» **Stored data**

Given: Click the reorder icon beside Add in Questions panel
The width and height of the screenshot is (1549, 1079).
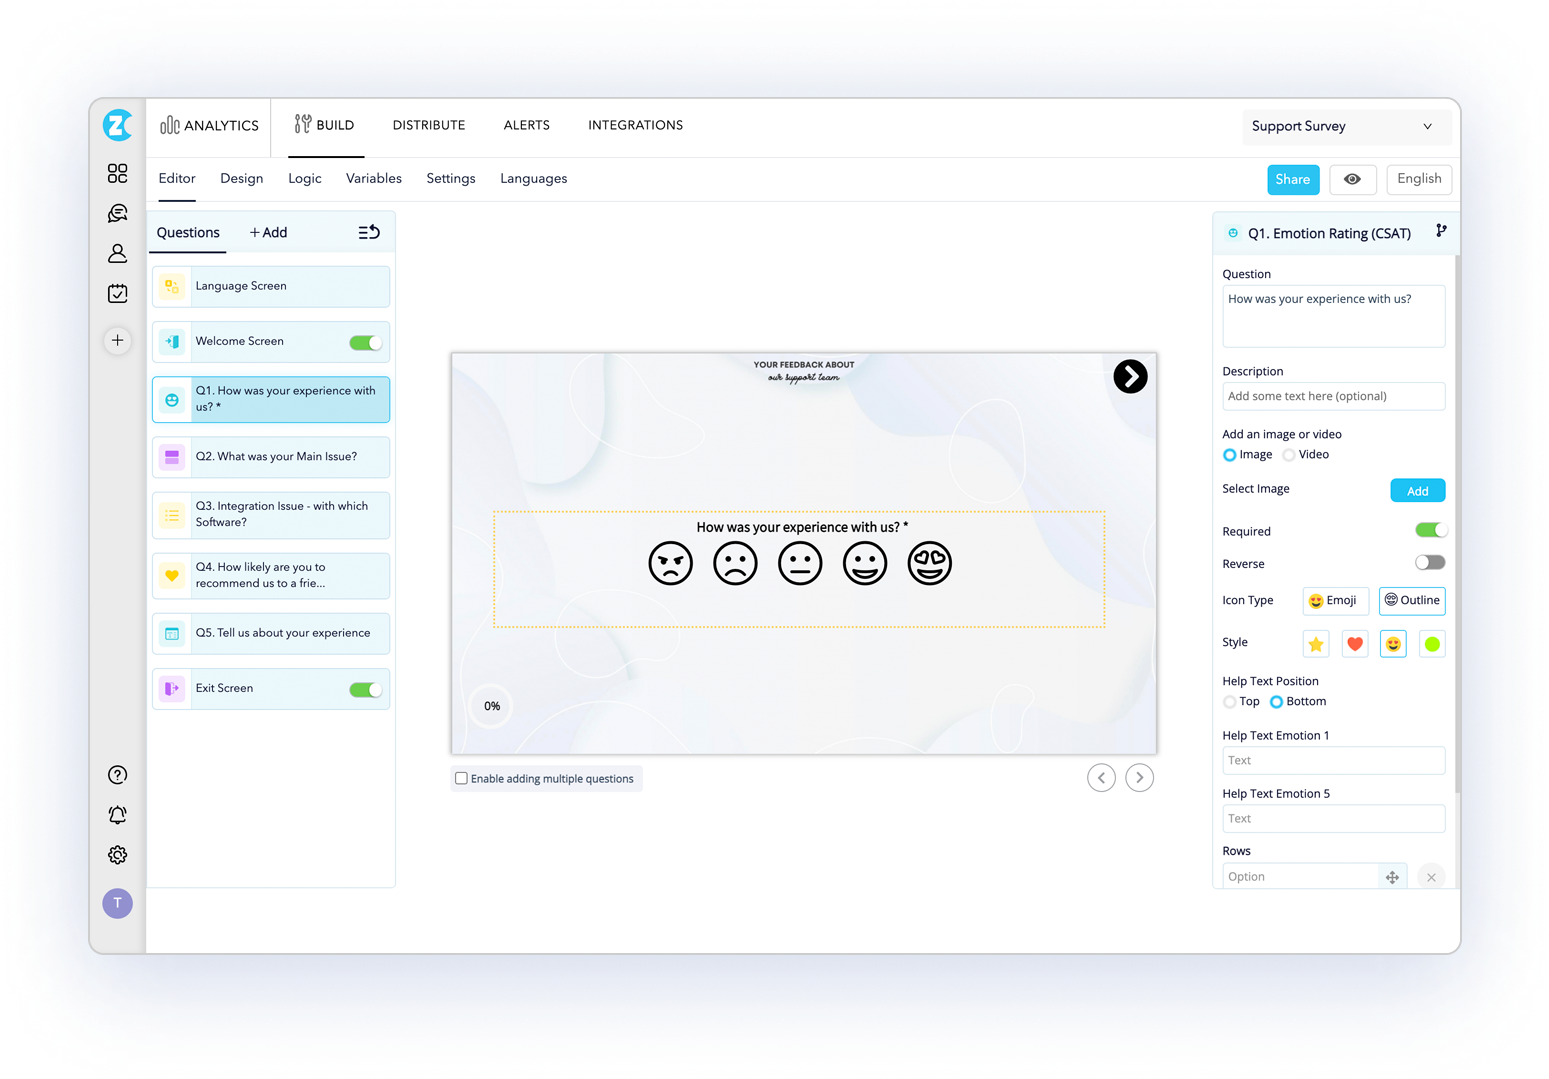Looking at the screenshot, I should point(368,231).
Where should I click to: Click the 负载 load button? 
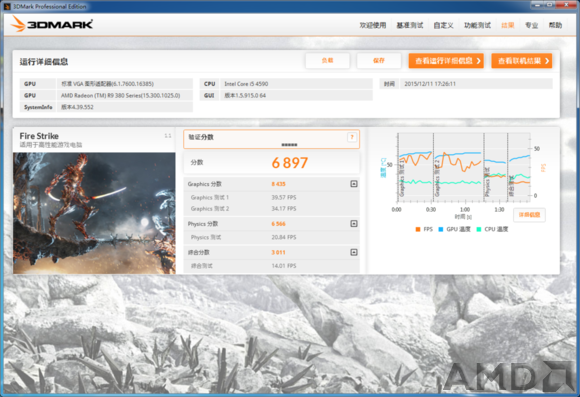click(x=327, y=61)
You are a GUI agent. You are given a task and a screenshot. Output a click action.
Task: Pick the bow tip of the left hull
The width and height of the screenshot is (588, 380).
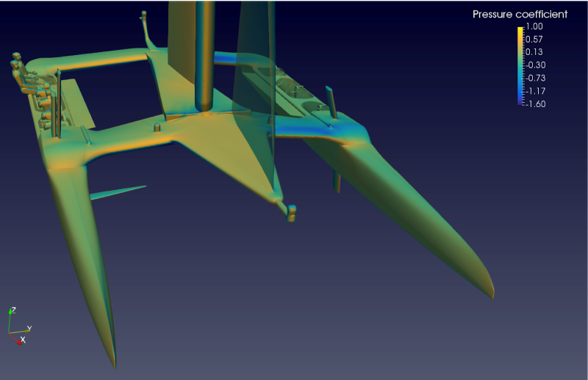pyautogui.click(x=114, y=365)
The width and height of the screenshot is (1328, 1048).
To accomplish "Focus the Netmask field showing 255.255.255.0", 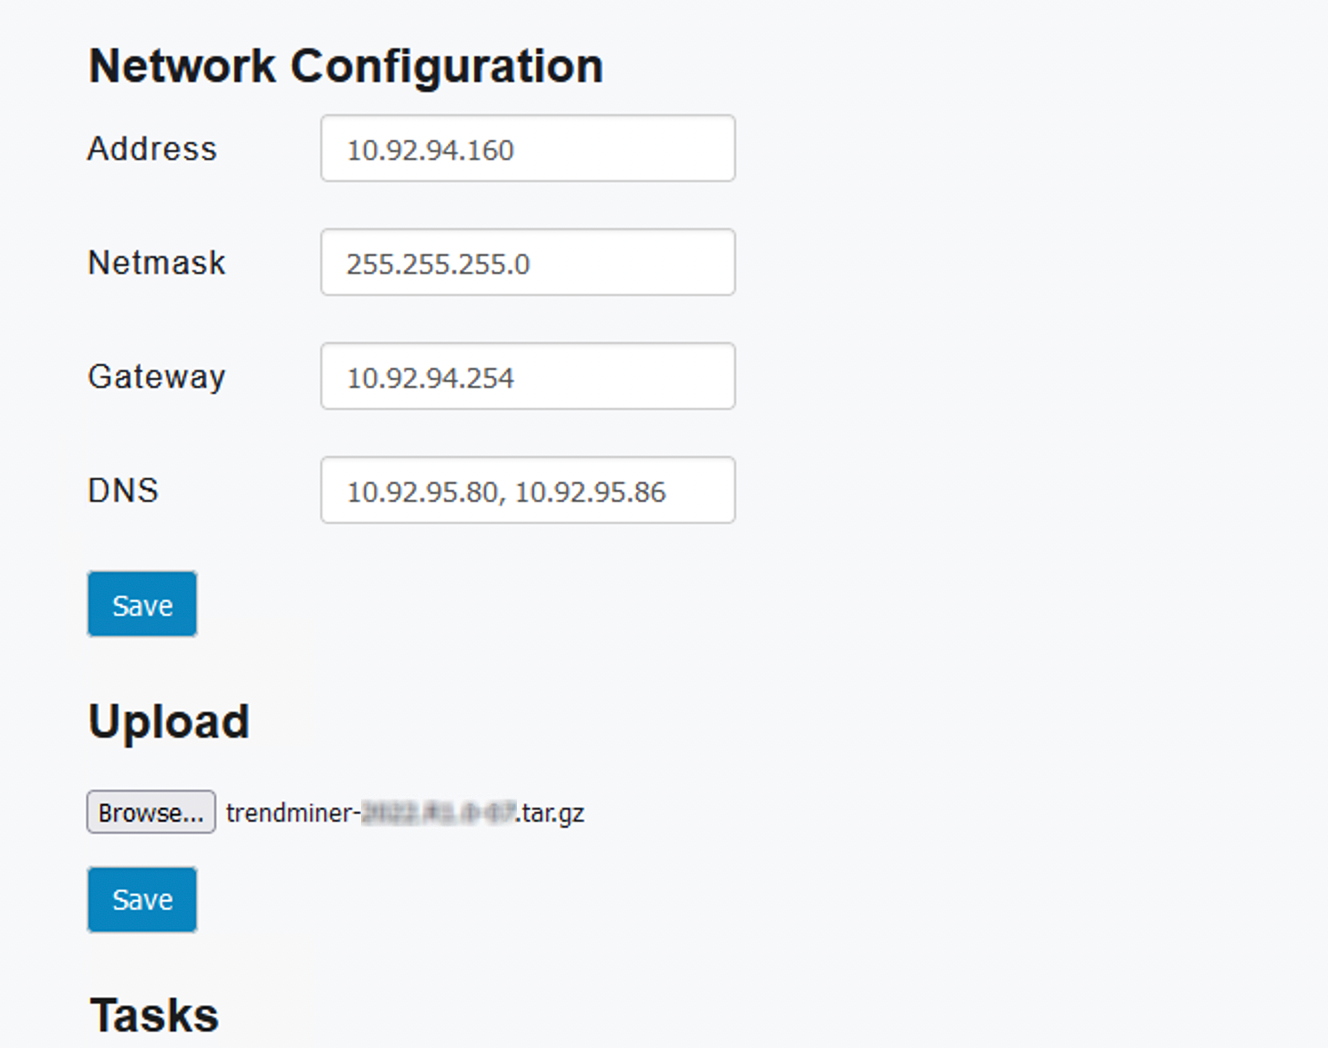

» **Exercise aim**
With pictures excluded, the lines running from the one containing "Task: Pick the bow tip of the left hull" through the last line of the records above are to be restated exactly and in full.

» **Result for this exercise**
Task: Pick the bow tip of the left hull
The width and height of the screenshot is (588, 380).
pyautogui.click(x=114, y=365)
The width and height of the screenshot is (1328, 1048).
To accomplish "Focus the Netmask field showing 255.255.255.0", 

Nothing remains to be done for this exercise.